Dort wo solche Monokulturen sind, das heißt tausende von Hektar an einem Stück mit einer Kultur über mehrere Jahre hintereinander, dort werden sich natürlich bestimmte Schädlinge vermehren und Krankheiten werden sich einstellen. Seit 1883 werden im Werk Offstein Zuckerrüben verarbeitet. Diese werden seit Jahrzehnten in der gleiche Region von den gleichen Landwirten auf den gleichen Feldern angebaut. Das ist ein systemimmanentes Problem und kein Notfall.
Folglich erteilt das BVL dann auf einseitig erstellten und angeblichen wissenschaftlichen Grundlagen basierend eine Notfallzulassung. Auf Ihrer Internetseite heißt es: „Auch bei Notfallzulassungen stellt das BVL sicher, dass die menschliche Gesundheit nicht gefährdet wird. Eventuelle Risiken für den Naturhaushalt werden durch spezifische Auflagen und Anwendungsbestimmungen minimiert.“
Thiamethoxam und sein Abbauprodukt Clothianidin stellen entsprechend der Cut Off-Kiterien der EU ein erhebliches menschliches Gesundheitsrisiko dar. Das scheint aber bei Notfallzulassungen nicht mehr zu interessieren. Es scheint auch als würden weder das BVL noch die Antragsteller interessieren, dass ein erheblicher Teil des Saatgutes in Gebieten ausgebracht werden soll, in welchen der Grundwasserkörper bereits an einzelnen Messstellen über die Grenzwerte hinaus mit Pestiziden belastet ist (Vortrag Dr. Fritsch, AgrarWinterTage 2020, LfU-RLP Chemischer Zustand der GWK 2019).
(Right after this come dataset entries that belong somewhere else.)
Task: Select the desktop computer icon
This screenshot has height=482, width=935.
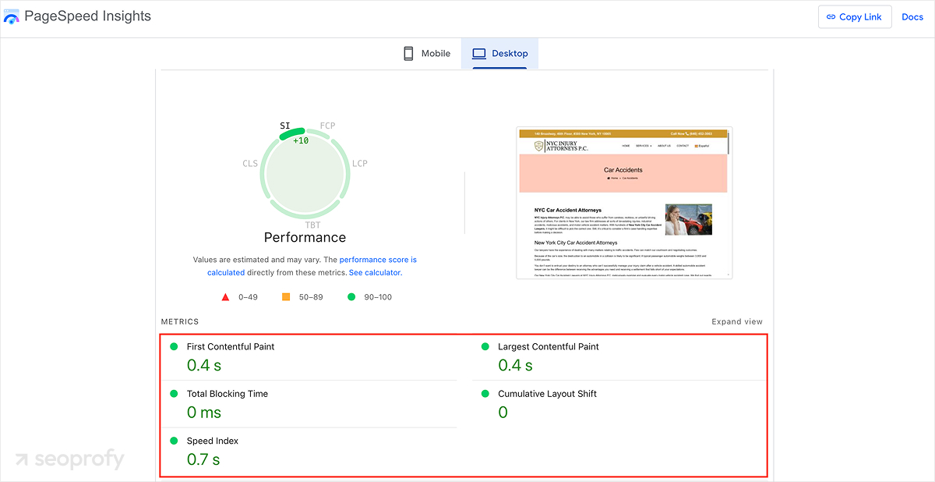Action: point(481,53)
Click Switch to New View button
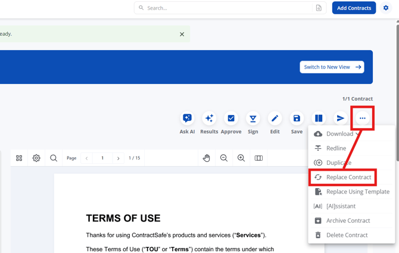This screenshot has width=399, height=253. (332, 67)
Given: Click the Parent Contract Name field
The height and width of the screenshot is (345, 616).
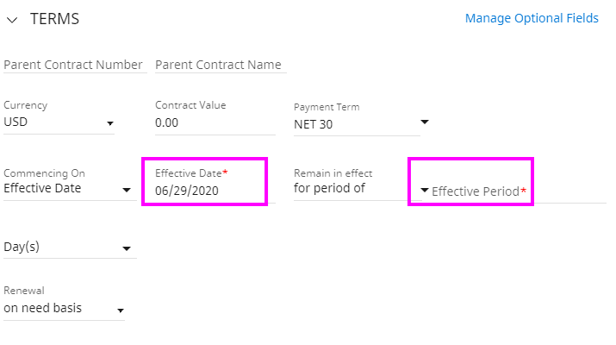Looking at the screenshot, I should [221, 65].
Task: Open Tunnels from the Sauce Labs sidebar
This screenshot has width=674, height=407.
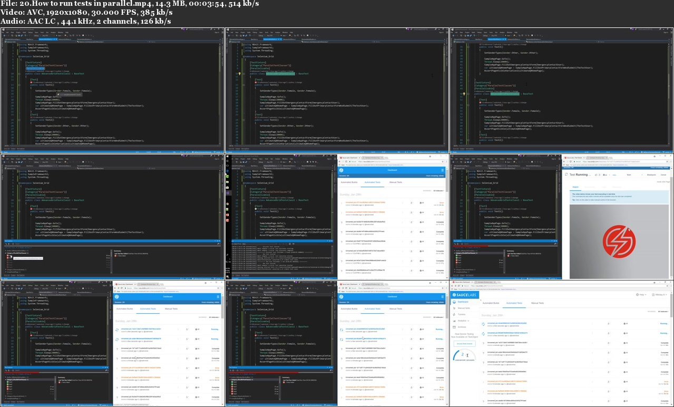Action: click(462, 314)
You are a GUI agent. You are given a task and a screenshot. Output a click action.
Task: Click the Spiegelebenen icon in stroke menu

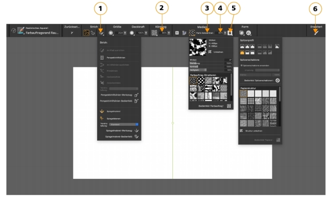tap(102, 119)
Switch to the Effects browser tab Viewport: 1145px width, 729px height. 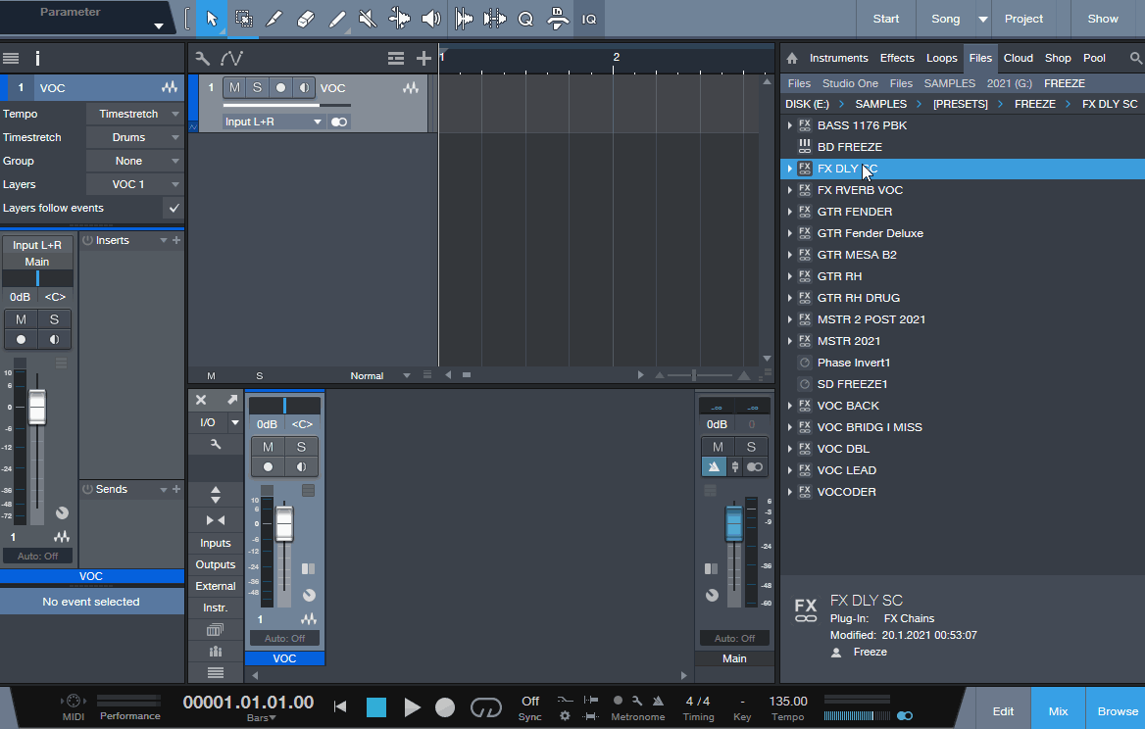click(x=897, y=59)
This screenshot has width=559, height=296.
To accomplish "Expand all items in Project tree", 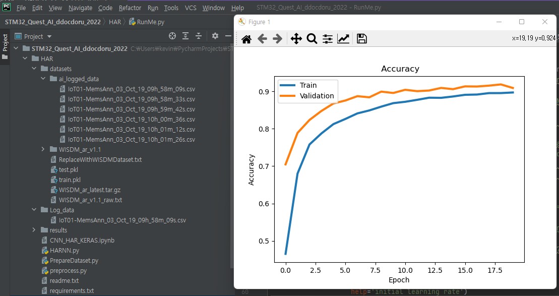I will pyautogui.click(x=185, y=36).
Die vom BVL bisher gemachten Anwendungsbestimmungen zu Cruiser 600 FS sind ebenso in keinster Weise geeignet den Naturhaushalt zu schützen. Ein minimieren der Risiken ist in Anbetracht der additiv auf den Rübenäckern eingesetzten Herbizide und Fungizide unmöglich. Besonders bedenklich ist die Tatsache, dass im Jahresverlauf dann weitere Insektizide auf den Flächen ausgebracht werden sollen. Der dadurch entstehende Pestizidcocktakil ist weder beherrschbar noch wird er durch ein geeignetes Monitoring überwacht.
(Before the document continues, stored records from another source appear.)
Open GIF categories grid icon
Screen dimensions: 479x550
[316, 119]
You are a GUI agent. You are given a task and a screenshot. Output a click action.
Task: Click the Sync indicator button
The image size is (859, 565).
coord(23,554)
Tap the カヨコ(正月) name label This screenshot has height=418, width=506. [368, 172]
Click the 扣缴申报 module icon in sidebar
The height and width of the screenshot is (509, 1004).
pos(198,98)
Sehr geehrter Herr Dr. Waldmann, wir würden uns wünschen, dass mit der gleichen Sorgfalt, mit der Läuse und Zikaden beobachtet werden auch der Naturhaushalt beobachtet wird. Daher die Eingangs genannten Forderungen, denn neben den Imkern hat auch die Gesellschaft das Recht, diese angeblichen Notfälle kritisch zu beobachten und wissenschaftlich zu begleiten.
Ihre Behörde hat im Jahr 2020 insgesamt 75 Notfallzulassungen erteilt. Hierbei wird das Ausbringen von Stoffen ermöglicht die aus guten wissenschaftlich basierten Gründen verboten wurden. Die Gesellschaft kann und darf diese Praxis nicht mehr hinnehmen. Der immer wiederkehrenden einseitigen Darstellung von Gefahren für die Gesundheit von Kulturpflanzen muss ein wissenschaftlich basiertes Monitoring der Gefahren für Mensch und Natur gegenüber gestellt werden.
Die Definition eines Notfalls darf nicht einseitig und alleine denen überlassen werden, die davon profitieren. In Anbetracht der bevorstehenden Aussaat bitten ich um Änderung des Zulassungsbescheides entsprechend der Eingangs genannten Forderungen.